(Entries for locating text and on-screen items):
-=-=-=-=-

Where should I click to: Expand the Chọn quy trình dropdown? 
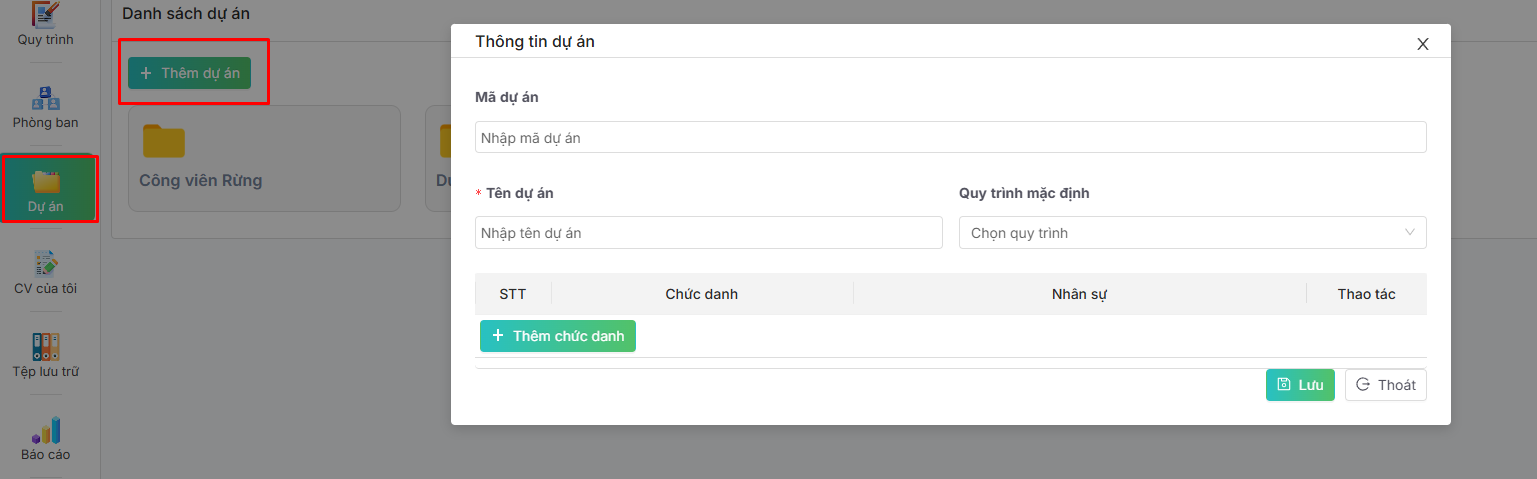coord(1192,233)
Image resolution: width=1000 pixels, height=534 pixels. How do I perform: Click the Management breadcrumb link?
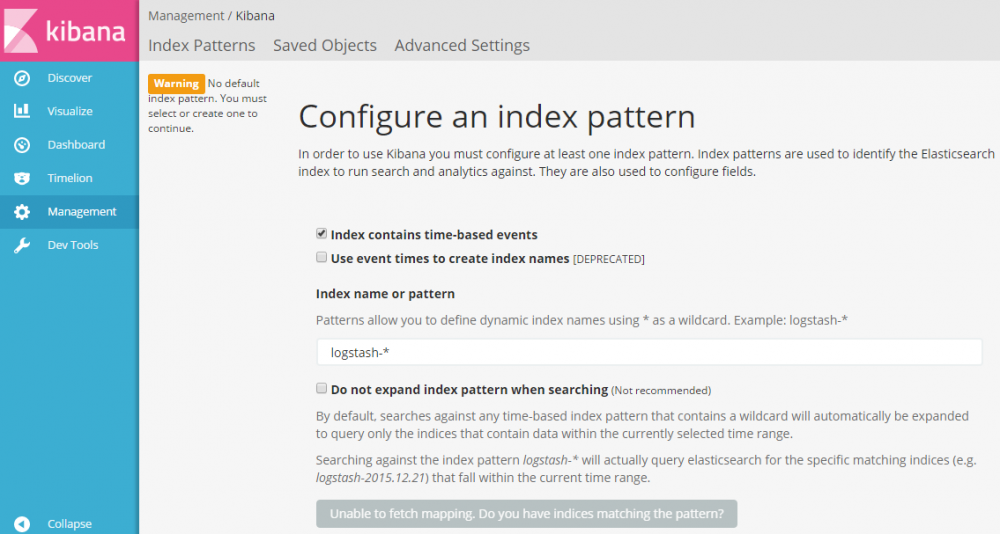pos(186,16)
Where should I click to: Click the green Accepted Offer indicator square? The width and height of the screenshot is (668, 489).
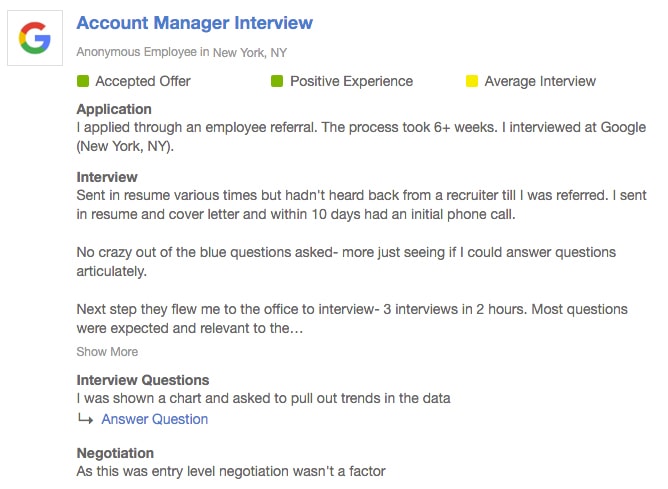(x=83, y=81)
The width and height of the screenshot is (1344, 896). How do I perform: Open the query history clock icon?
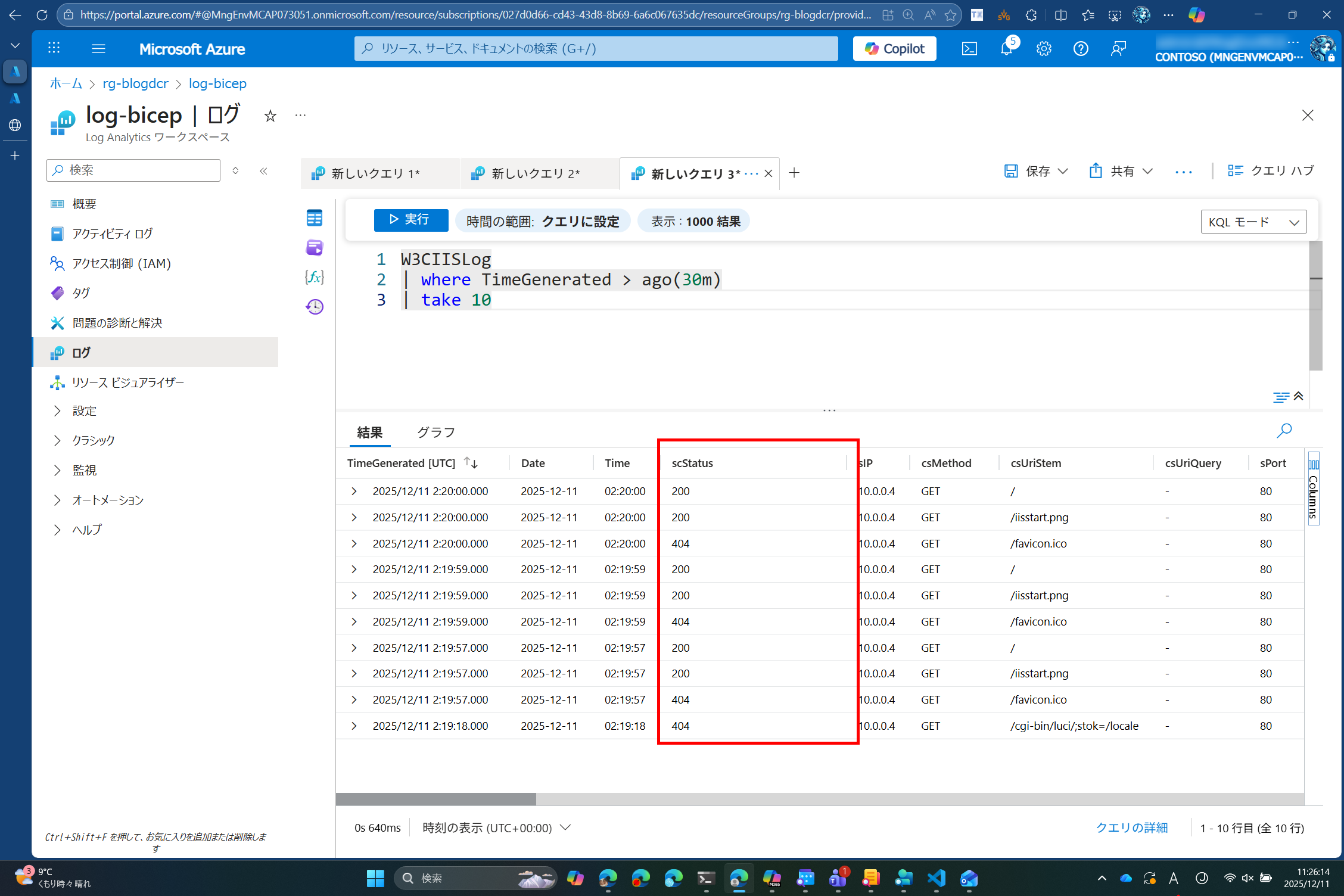coord(315,307)
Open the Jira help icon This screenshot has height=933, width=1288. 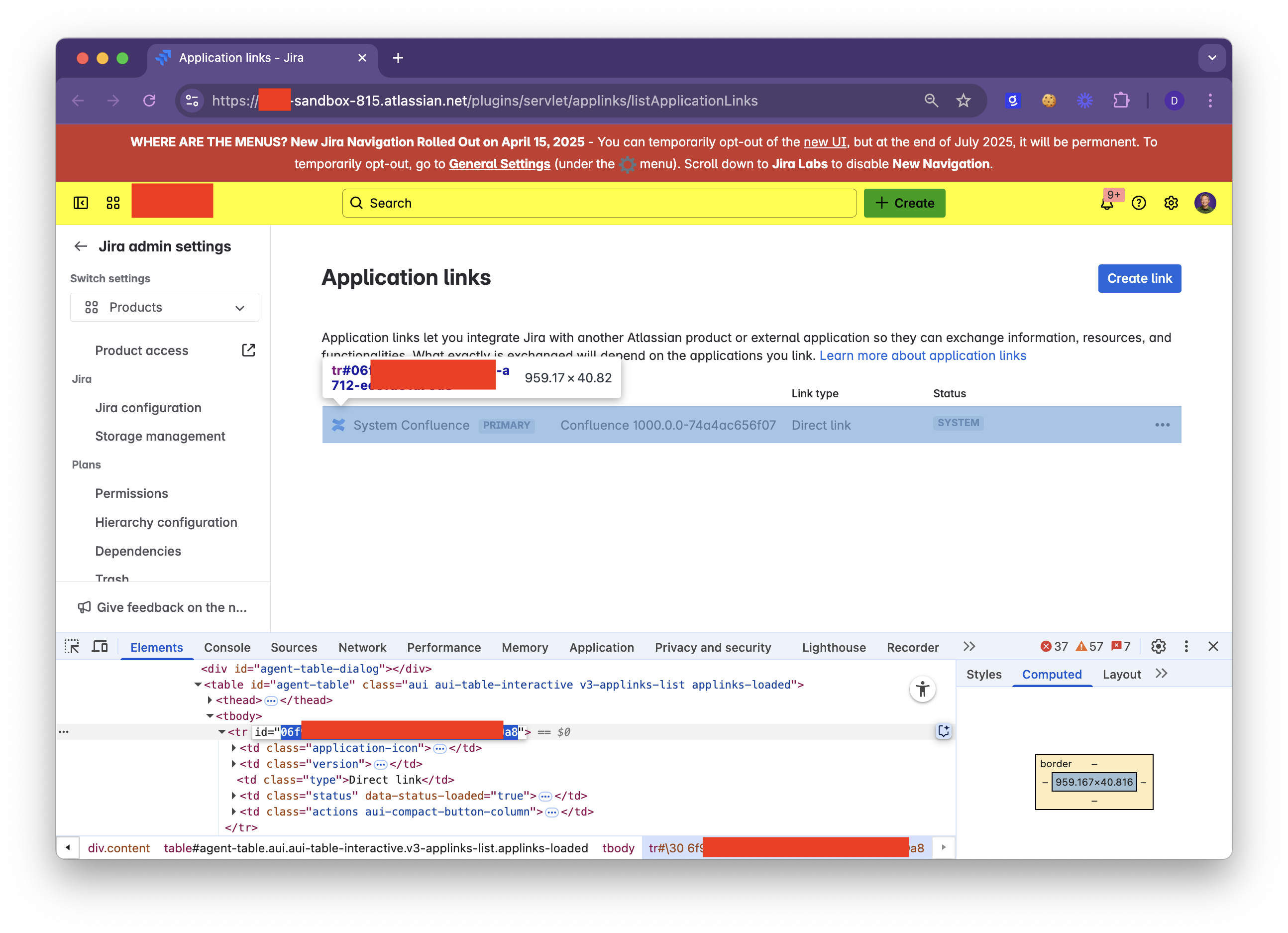point(1139,203)
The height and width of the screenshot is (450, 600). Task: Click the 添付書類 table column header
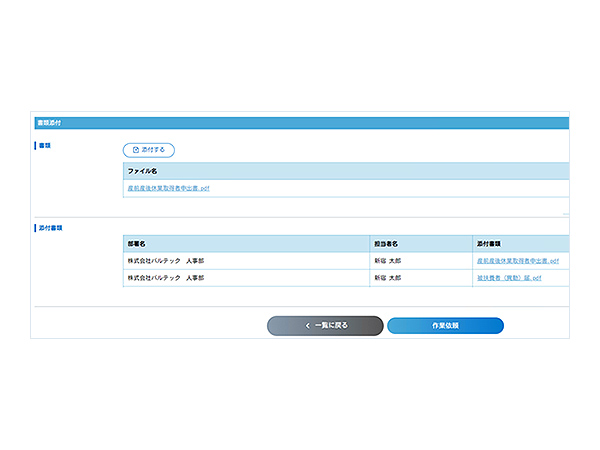(x=489, y=243)
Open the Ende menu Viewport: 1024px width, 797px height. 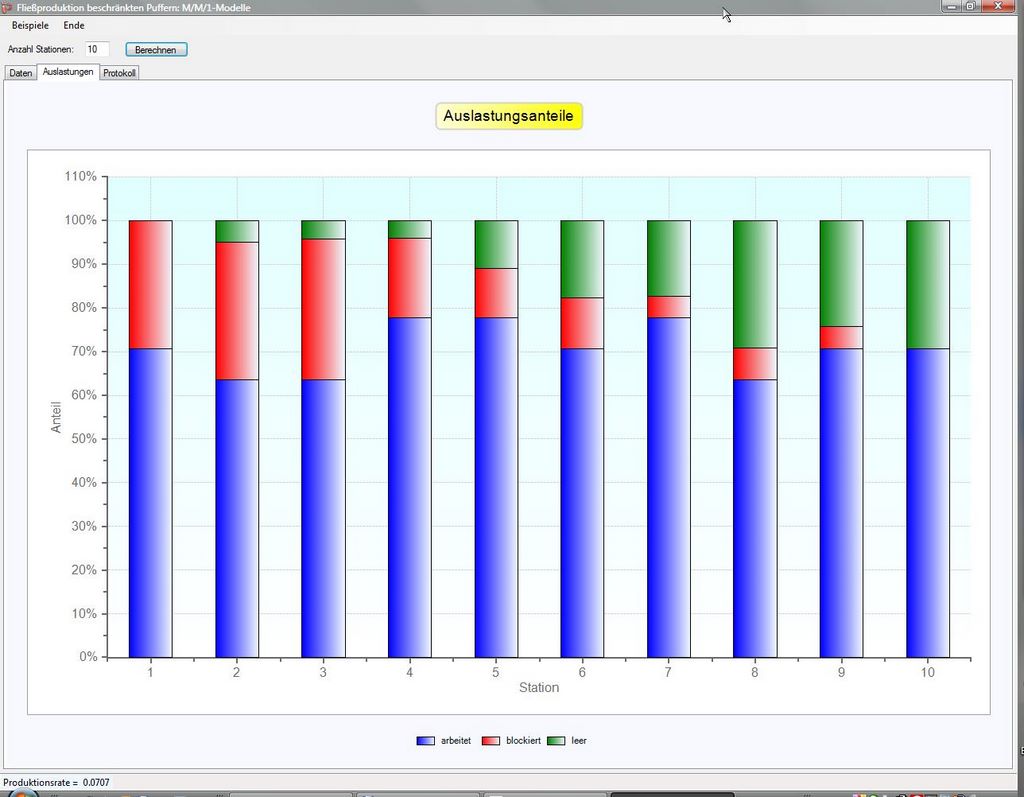(74, 25)
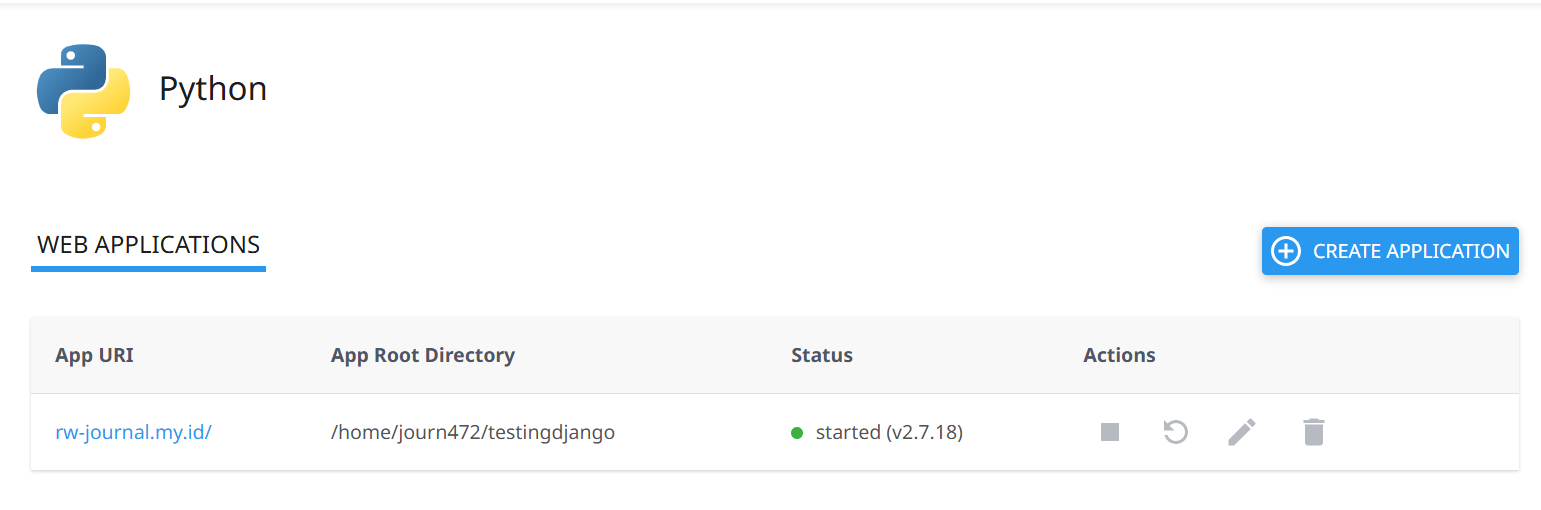1541x510 pixels.
Task: Switch to the Web Applications tab
Action: point(148,244)
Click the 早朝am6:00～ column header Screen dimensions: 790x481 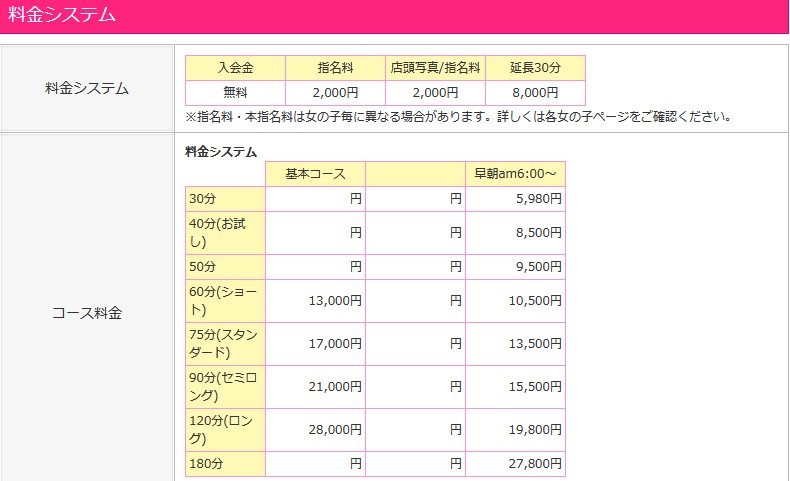coord(515,174)
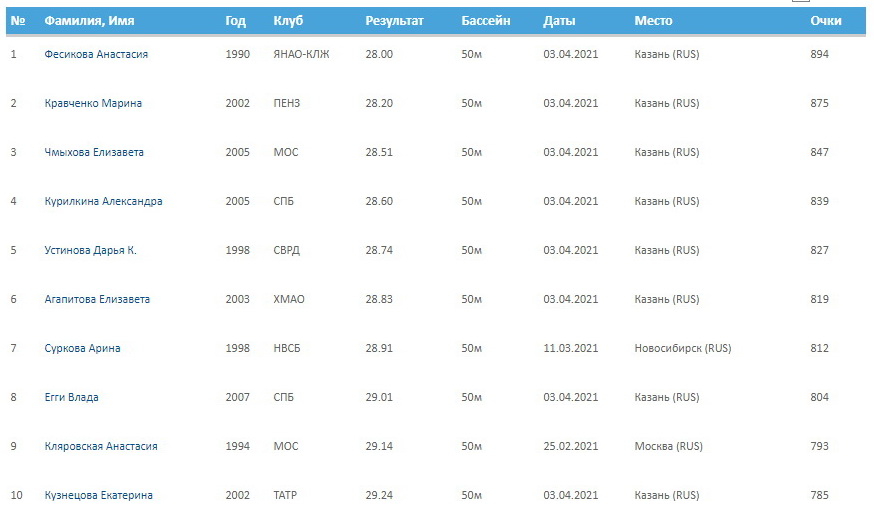Screen dimensions: 874x528
Task: Select Курилкина Александра in the ranking
Action: (104, 201)
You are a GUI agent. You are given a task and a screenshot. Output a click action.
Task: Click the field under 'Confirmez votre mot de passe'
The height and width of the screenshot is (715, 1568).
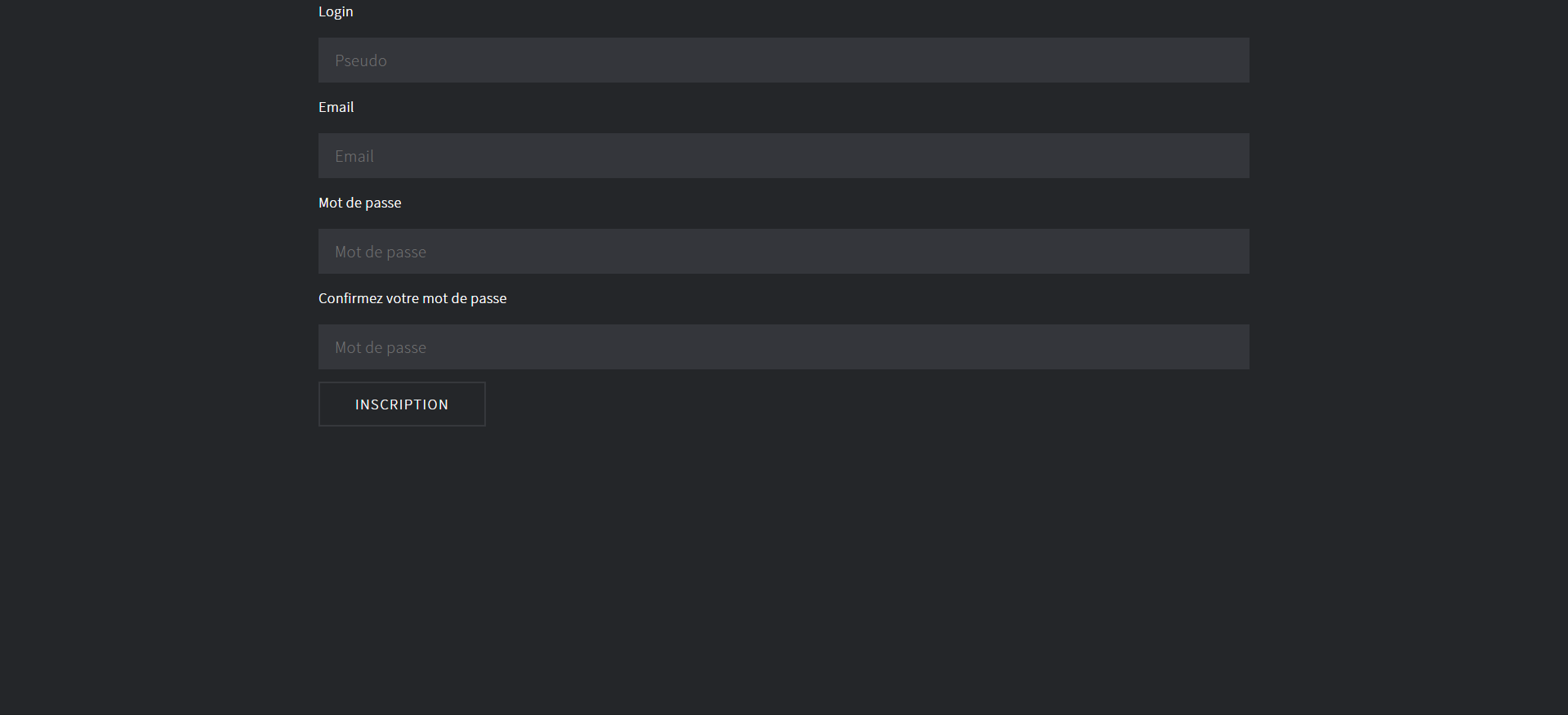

-=-=-=-=-

(WHAT YOU WILL DO): Which lines in the data above contain the string "should"? Case matters, so report each matching line in full.

(RESPONSE TO THE TASK):
Where should I click to: Expand the Chọn quy trình dropdown? 
Where should I click to: Click the green Accepted Offer indicator square? The width and height of the screenshot is (668, 489).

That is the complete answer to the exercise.